● What you need to do
Exactly reproduce the lines from the one containing "This screenshot has width=1456, height=819." through the last line of the data, both ends included, leaving out pictures.

[Exercise inputs — start]

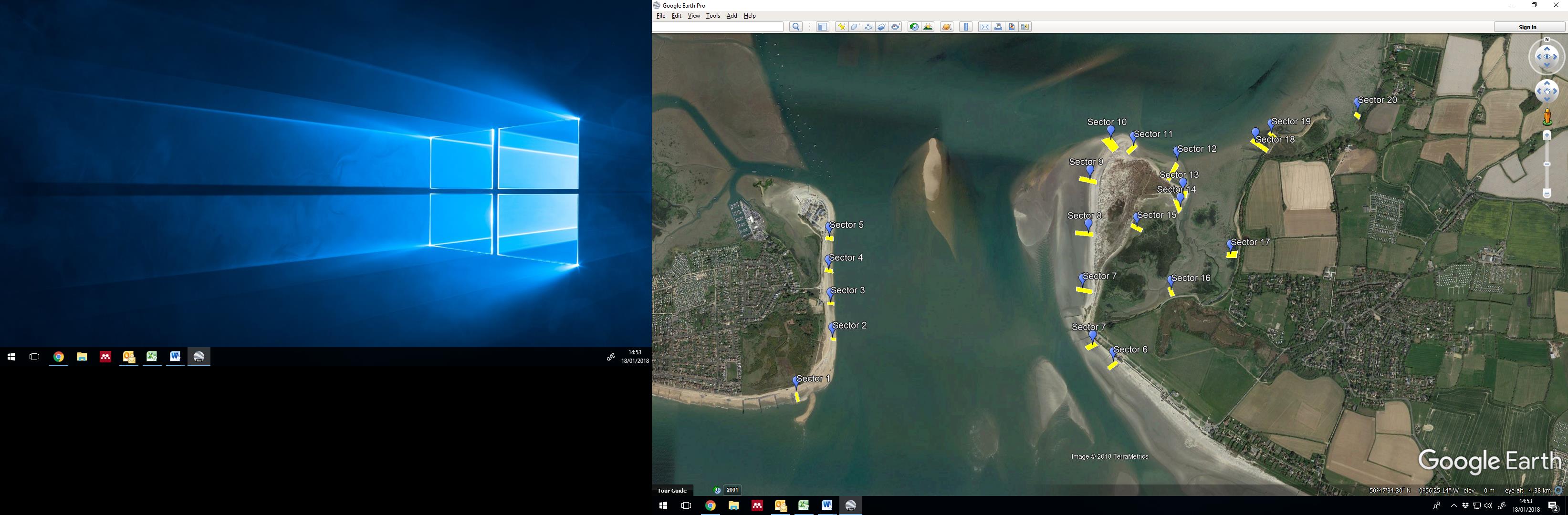Open the Add menu
1568x515 pixels.
(x=732, y=16)
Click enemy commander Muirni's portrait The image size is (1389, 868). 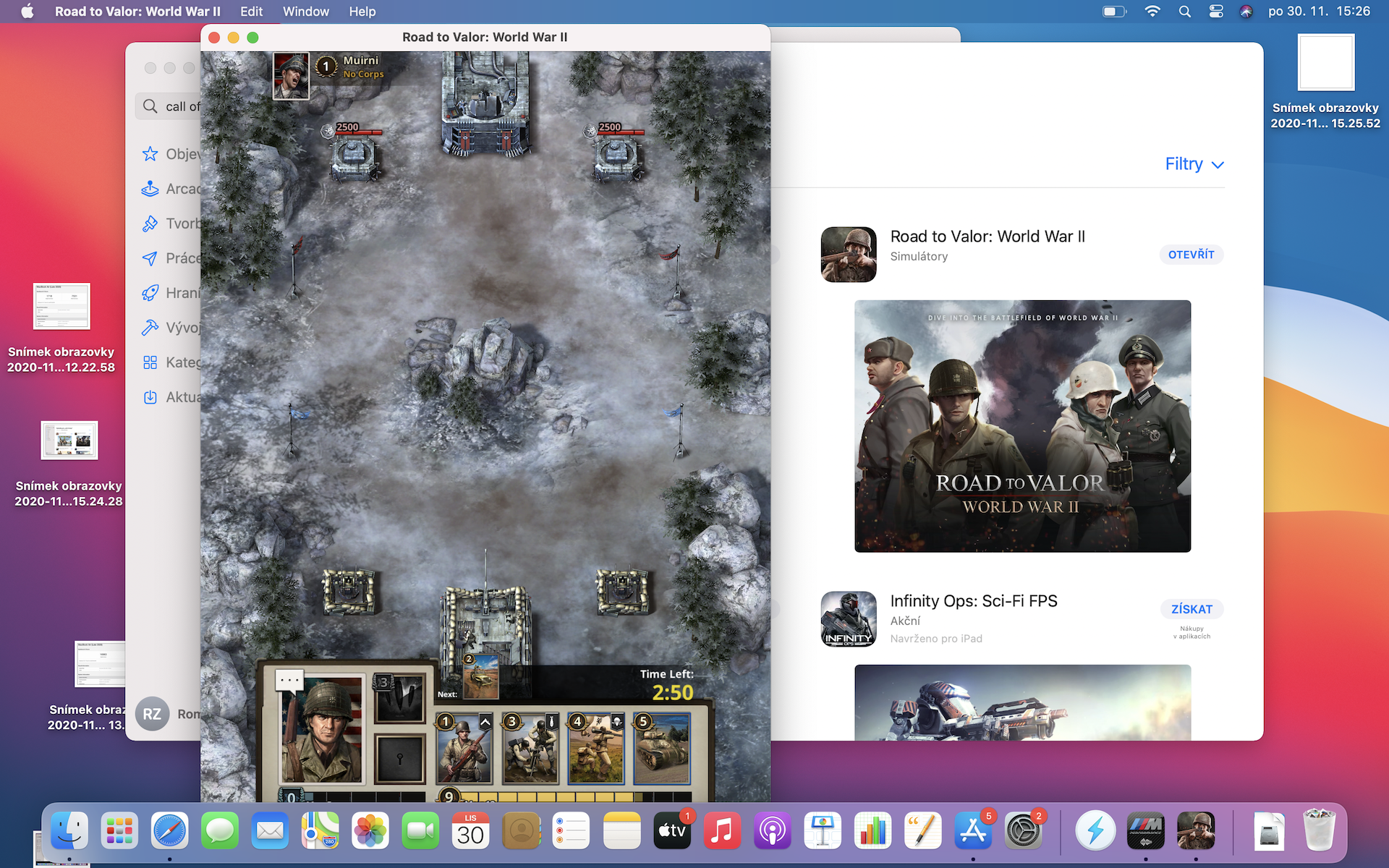tap(291, 76)
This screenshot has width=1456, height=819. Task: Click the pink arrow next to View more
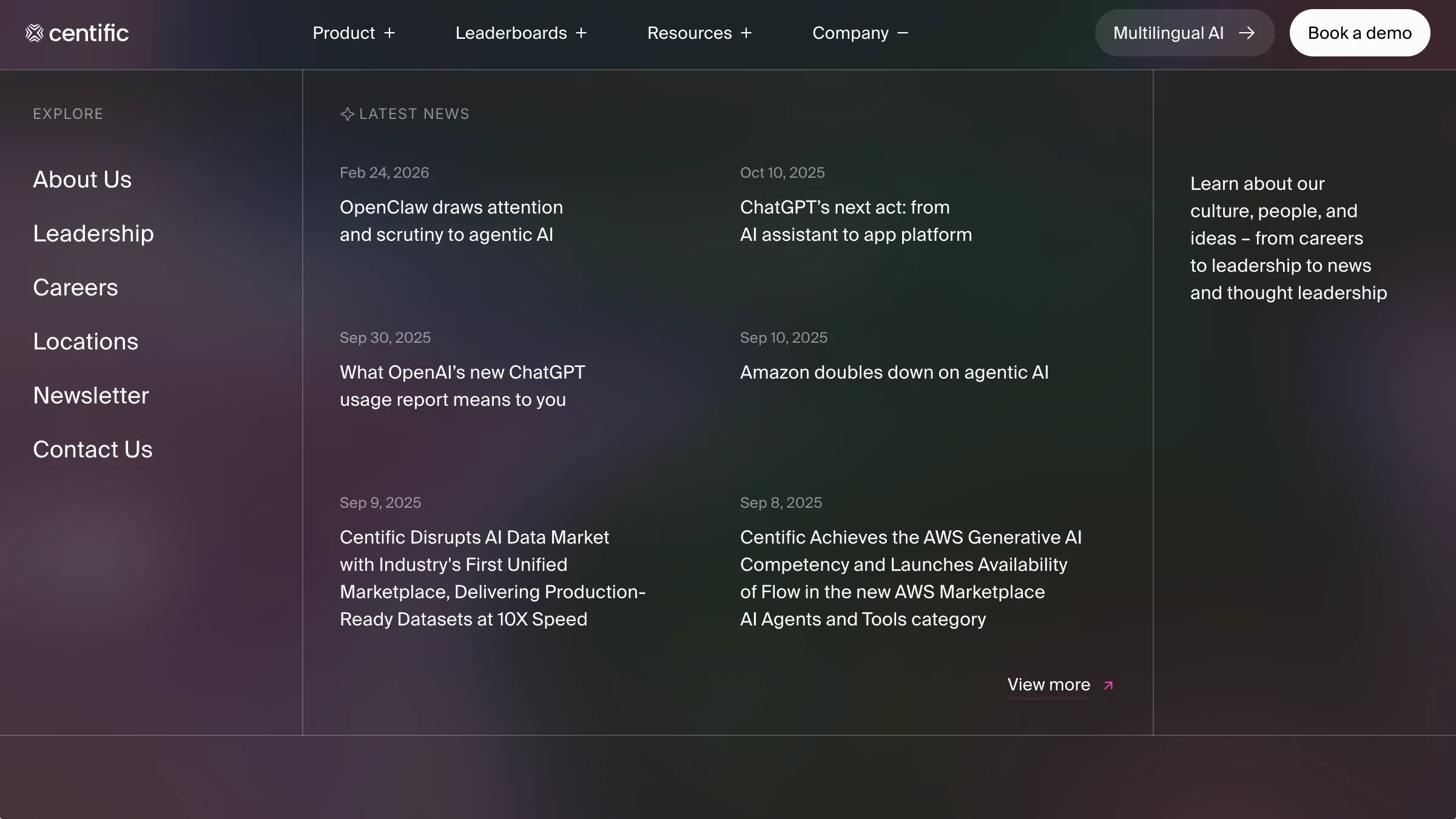(x=1108, y=685)
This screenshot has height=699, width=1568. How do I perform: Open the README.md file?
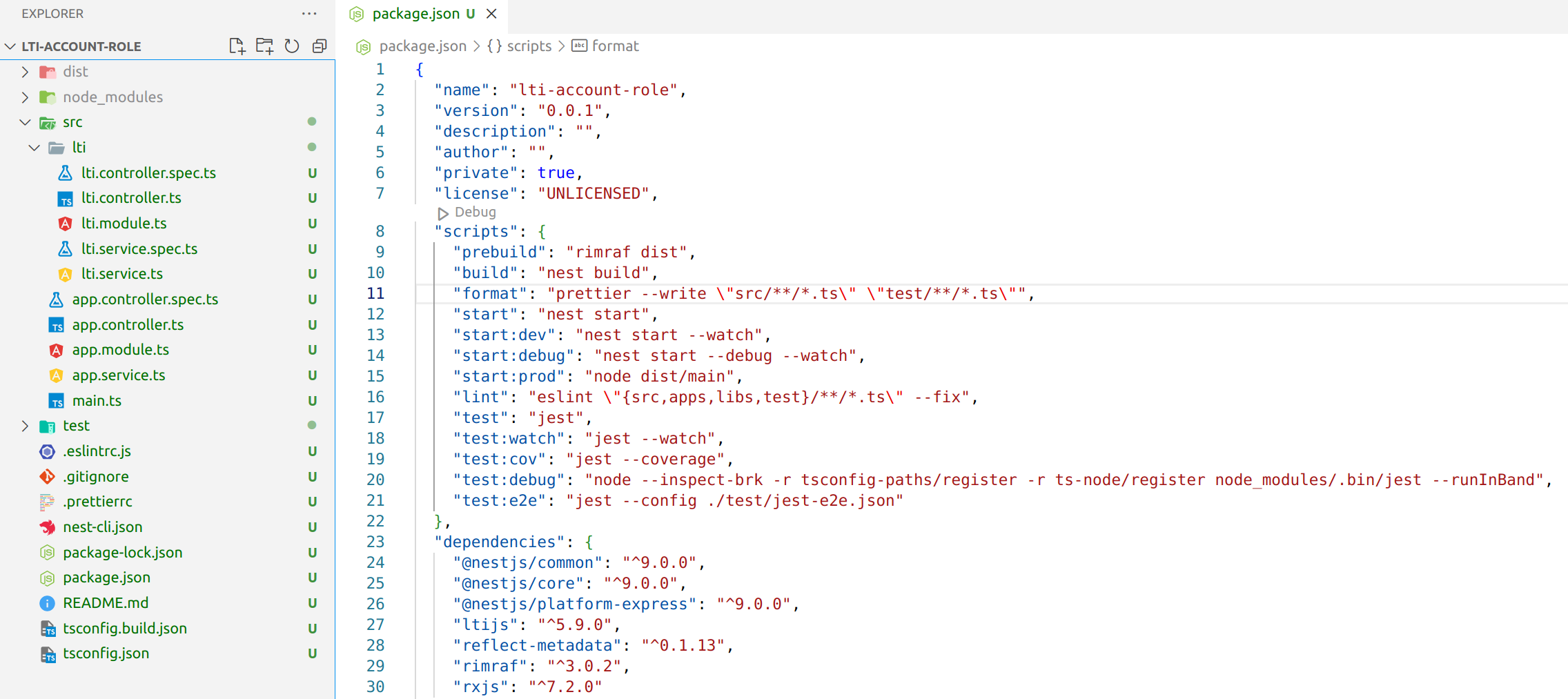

[Exercise inputs — finish]

● Task solution
This screenshot has width=1456, height=819. Task: Click the pink arrow next to View more
(x=1108, y=685)
This screenshot has height=699, width=1568. How do I perform: Open the README.md file?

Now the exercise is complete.